[BEGIN Material for this exercise]

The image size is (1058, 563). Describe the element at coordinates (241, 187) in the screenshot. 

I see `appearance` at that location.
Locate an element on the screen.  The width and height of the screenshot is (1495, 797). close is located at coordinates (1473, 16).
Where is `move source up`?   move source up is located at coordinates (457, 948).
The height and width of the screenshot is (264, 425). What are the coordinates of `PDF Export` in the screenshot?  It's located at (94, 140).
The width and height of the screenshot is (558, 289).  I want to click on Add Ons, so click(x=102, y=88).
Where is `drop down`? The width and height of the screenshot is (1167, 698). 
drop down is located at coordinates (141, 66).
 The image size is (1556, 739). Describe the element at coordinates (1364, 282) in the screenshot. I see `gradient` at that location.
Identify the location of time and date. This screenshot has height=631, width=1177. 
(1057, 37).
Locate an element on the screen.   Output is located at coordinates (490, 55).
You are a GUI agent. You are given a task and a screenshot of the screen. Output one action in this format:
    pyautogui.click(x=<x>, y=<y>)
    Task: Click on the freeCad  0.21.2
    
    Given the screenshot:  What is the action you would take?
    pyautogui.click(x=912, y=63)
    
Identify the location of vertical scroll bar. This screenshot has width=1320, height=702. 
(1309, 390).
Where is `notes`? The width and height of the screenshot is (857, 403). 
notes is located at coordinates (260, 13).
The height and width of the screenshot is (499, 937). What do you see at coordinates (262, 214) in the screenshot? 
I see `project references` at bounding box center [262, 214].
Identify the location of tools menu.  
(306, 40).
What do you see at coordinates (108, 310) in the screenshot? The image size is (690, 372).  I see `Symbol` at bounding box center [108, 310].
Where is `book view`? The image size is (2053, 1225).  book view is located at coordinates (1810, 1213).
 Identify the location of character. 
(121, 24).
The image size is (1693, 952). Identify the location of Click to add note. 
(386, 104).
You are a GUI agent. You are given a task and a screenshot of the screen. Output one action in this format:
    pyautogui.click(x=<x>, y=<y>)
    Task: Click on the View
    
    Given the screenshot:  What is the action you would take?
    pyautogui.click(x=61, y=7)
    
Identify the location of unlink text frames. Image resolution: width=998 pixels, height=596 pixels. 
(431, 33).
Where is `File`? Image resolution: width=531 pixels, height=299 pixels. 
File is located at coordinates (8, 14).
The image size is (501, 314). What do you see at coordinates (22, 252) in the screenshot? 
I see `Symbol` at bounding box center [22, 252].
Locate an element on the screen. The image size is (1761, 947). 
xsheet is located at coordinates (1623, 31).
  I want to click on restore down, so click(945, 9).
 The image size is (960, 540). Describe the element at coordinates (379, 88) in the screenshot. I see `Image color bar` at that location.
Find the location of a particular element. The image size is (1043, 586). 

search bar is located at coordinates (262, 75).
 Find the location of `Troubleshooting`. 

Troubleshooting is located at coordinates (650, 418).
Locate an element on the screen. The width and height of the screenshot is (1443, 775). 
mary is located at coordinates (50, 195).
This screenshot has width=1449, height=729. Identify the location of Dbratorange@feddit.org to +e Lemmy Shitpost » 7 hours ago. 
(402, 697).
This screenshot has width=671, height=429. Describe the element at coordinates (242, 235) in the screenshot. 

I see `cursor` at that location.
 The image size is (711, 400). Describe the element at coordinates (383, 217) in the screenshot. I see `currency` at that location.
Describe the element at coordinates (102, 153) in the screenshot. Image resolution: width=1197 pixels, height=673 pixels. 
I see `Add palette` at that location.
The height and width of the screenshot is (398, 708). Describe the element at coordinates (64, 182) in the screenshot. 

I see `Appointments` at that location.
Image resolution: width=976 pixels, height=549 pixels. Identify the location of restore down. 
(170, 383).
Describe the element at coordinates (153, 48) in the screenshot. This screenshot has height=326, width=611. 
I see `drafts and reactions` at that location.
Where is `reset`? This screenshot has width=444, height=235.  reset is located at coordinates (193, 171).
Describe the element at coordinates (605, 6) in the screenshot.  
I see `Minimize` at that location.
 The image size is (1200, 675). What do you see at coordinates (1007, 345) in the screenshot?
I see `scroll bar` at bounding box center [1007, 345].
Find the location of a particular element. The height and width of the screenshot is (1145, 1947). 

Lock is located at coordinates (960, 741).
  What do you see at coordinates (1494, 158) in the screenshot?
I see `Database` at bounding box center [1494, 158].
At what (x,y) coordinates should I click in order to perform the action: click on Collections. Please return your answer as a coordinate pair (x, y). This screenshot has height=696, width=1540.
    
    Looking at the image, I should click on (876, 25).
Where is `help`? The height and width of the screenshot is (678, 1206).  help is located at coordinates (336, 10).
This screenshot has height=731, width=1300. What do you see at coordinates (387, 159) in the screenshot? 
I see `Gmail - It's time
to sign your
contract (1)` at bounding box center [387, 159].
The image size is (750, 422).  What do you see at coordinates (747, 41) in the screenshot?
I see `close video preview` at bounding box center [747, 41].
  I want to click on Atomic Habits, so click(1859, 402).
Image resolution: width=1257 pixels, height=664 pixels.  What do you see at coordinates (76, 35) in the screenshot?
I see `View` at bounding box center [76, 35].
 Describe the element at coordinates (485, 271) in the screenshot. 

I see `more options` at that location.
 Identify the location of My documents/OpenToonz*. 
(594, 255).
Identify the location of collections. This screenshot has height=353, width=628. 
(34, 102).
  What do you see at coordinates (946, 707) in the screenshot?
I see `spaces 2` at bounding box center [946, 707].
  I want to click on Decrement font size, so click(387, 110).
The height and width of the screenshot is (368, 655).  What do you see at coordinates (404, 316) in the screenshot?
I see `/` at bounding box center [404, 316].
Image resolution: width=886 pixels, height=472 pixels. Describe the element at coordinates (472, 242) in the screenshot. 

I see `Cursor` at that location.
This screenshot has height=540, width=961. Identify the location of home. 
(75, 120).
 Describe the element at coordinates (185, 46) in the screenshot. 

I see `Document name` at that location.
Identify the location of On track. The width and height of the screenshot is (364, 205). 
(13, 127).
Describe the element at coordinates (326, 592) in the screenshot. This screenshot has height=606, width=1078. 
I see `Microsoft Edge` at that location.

[END Material for this exercise]

◆ **Written instruction**: Output every line of the material above as a Markdown table with two columns, Row and Line, numbering the rows in order. Leave out blank lines.

◆ **Solution**:
| Row | Line |
|---|---|
| 1 | The image size is (1058, 563). Describe the element at coordinates (241, 187) in the screenshot.  |
| 2 | I see `appearance` at that location. |
| 3 | Locate an element on the screen.  The width and height of the screenshot is (1495, 797). close is located at coordinates (1473, 16). |
| 4 | Where is `move source up`?   move source up is located at coordinates (457, 948). |
| 5 | The height and width of the screenshot is (264, 425). What are the coordinates of `PDF Export` in the screenshot?  It's located at (94, 140). |
| 6 | The width and height of the screenshot is (558, 289).  I want to click on Add Ons, so click(x=102, y=88). |
| 7 | Where is `drop down`? The width and height of the screenshot is (1167, 698).  |
| 8 | drop down is located at coordinates (141, 66). |
| 9 |  The image size is (1556, 739). Describe the element at coordinates (1364, 282) in the screenshot. I see `gradient` at that location. |
| 10 | Identify the location of time and date. This screenshot has height=631, width=1177.  |
| 11 | (1057, 37). |
| 12 | Locate an element on the screen.   Output is located at coordinates (490, 55). |
| 13 | You are a GUI agent. You are given a task and a screenshot of the screen. Output one action in this format: |
| 14 |     pyautogui.click(x=<x>, y=<y>) |
| 15 |     Task: Click on the freeCad  0.21.2 |
| 16 |     Given the screenshot:  What is the action you would take? |
| 17 |     pyautogui.click(x=912, y=63) |
| 18 | Identify the location of vertical scroll bar. This screenshot has width=1320, height=702.  |
| 19 | (1309, 390). |
| 20 | Where is `notes`? The width and height of the screenshot is (857, 403).  |
| 21 | notes is located at coordinates (260, 13). |
| 22 | The height and width of the screenshot is (499, 937). What do you see at coordinates (262, 214) in the screenshot?  |
| 23 | I see `project references` at bounding box center [262, 214]. |
| 24 | Identify the location of tools menu.   |
| 25 | (306, 40). |
| 26 | What do you see at coordinates (108, 310) in the screenshot? The image size is (690, 372).  I see `Symbol` at bounding box center [108, 310]. |
| 27 | Where is `book view`? The image size is (2053, 1225).  book view is located at coordinates (1810, 1213). |
| 28 |  Identify the location of character.  |
| 29 | (121, 24). |
| 30 | The image size is (1693, 952). Identify the location of Click to add note.  |
| 31 | (386, 104). |
| 32 | You are a GUI agent. You are given a task and a screenshot of the screen. Output one action in this format: |
| 33 |     pyautogui.click(x=<x>, y=<y>) |
| 34 |     Task: Click on the View |
| 35 |     Given the screenshot:  What is the action you would take? |
| 36 |     pyautogui.click(x=61, y=7) |
| 37 | Identify the location of unlink text frames. Image resolution: width=998 pixels, height=596 pixels.  |
| 38 | (431, 33). |
| 39 | Where is `File`? Image resolution: width=531 pixels, height=299 pixels.  |
| 40 | File is located at coordinates (8, 14). |
| 41 | The image size is (501, 314). What do you see at coordinates (22, 252) in the screenshot?  |
| 42 | I see `Symbol` at bounding box center [22, 252]. |
| 43 | Locate an element on the screen. The image size is (1761, 947).  |
| 44 | xsheet is located at coordinates (1623, 31). |
| 45 |   I want to click on restore down, so click(945, 9). |
| 46 |  The image size is (960, 540). Describe the element at coordinates (379, 88) in the screenshot. I see `Image color bar` at that location. |
| 47 | Find the location of a particular element. The image size is (1043, 586).  |
| 48 | search bar is located at coordinates (262, 75). |
| 49 |  Find the location of `Troubleshooting`.  |
| 50 | Troubleshooting is located at coordinates (650, 418). |
| 51 | Locate an element on the screen. The width and height of the screenshot is (1443, 775).  |
| 52 | mary is located at coordinates (50, 195). |
| 53 | This screenshot has width=1449, height=729. Identify the location of Dbratorange@feddit.org to +e Lemmy Shitpost » 7 hours ago.  |
| 54 | (402, 697). |
| 55 | This screenshot has width=671, height=429. Describe the element at coordinates (242, 235) in the screenshot.  |
| 56 | I see `cursor` at that location. |
| 57 |  The image size is (711, 400). Describe the element at coordinates (383, 217) in the screenshot. I see `currency` at that location. |
| 58 | Describe the element at coordinates (102, 153) in the screenshot. Image resolution: width=1197 pixels, height=673 pixels.  |
| 59 | I see `Add palette` at that location. |
| 60 | The height and width of the screenshot is (398, 708). Describe the element at coordinates (64, 182) in the screenshot.  |
| 61 | I see `Appointments` at that location. |
| 62 | Image resolution: width=976 pixels, height=549 pixels. Identify the location of restore down.  |
| 63 | (170, 383). |
| 64 | Describe the element at coordinates (153, 48) in the screenshot. This screenshot has height=326, width=611.  |
| 65 | I see `drafts and reactions` at that location. |
| 66 | Where is `reset`? This screenshot has width=444, height=235.  reset is located at coordinates (193, 171). |
| 67 | Describe the element at coordinates (605, 6) in the screenshot.   |
| 68 | I see `Minimize` at that location. |
| 69 |  The image size is (1200, 675). What do you see at coordinates (1007, 345) in the screenshot? |
| 70 | I see `scroll bar` at bounding box center [1007, 345]. |
| 71 | Find the location of a particular element. The height and width of the screenshot is (1145, 1947).  |
| 72 | Lock is located at coordinates (960, 741). |
| 73 |   What do you see at coordinates (1494, 158) in the screenshot? |
| 74 | I see `Database` at bounding box center [1494, 158]. |
| 75 | At what (x,y) coordinates should I click in order to perform the action: click on Collections. Please return your answer as a coordinate pair (x, y). This screenshot has height=696, width=1540. |
| 76 |     Looking at the image, I should click on (876, 25). |
| 77 | Where is `help`? The height and width of the screenshot is (678, 1206).  help is located at coordinates (336, 10). |
| 78 | This screenshot has height=731, width=1300. What do you see at coordinates (387, 159) in the screenshot?  |
| 79 | I see `Gmail - It's time |
| 80 | to sign your |
| 81 | contract (1)` at bounding box center [387, 159]. |
| 82 | The image size is (750, 422).  What do you see at coordinates (747, 41) in the screenshot? |
| 83 | I see `close video preview` at bounding box center [747, 41]. |
| 84 |   I want to click on Atomic Habits, so click(1859, 402). |
| 85 | Image resolution: width=1257 pixels, height=664 pixels.  What do you see at coordinates (76, 35) in the screenshot? |
| 86 | I see `View` at bounding box center [76, 35]. |
| 87 |  Describe the element at coordinates (485, 271) in the screenshot.  |
| 88 | I see `more options` at that location. |
| 89 |  Identify the location of My documents/OpenToonz*.  |
| 90 | (594, 255). |
| 91 | Identify the location of collections. This screenshot has height=353, width=628.  |
| 92 | (34, 102). |
| 93 |   What do you see at coordinates (946, 707) in the screenshot? |
| 94 | I see `spaces 2` at bounding box center [946, 707]. |
| 95 |   I want to click on Decrement font size, so click(387, 110). |
| 96 | The height and width of the screenshot is (368, 655).  What do you see at coordinates (404, 316) in the screenshot? |
| 97 | I see `/` at bounding box center [404, 316]. |
| 98 | Image resolution: width=886 pixels, height=472 pixels. Describe the element at coordinates (472, 242) in the screenshot.  |
| 99 | I see `Cursor` at that location. |
| 100 | This screenshot has height=540, width=961. Identify the location of home.  |
| 101 | (75, 120). |
| 102 |  Describe the element at coordinates (185, 46) in the screenshot.  |
| 103 | I see `Document name` at that location. |
| 104 | Identify the location of On track. The width and height of the screenshot is (364, 205).  |
| 105 | (13, 127). |
| 106 | Describe the element at coordinates (326, 592) in the screenshot. This screenshot has height=606, width=1078.  |
| 107 | I see `Microsoft Edge` at that location. |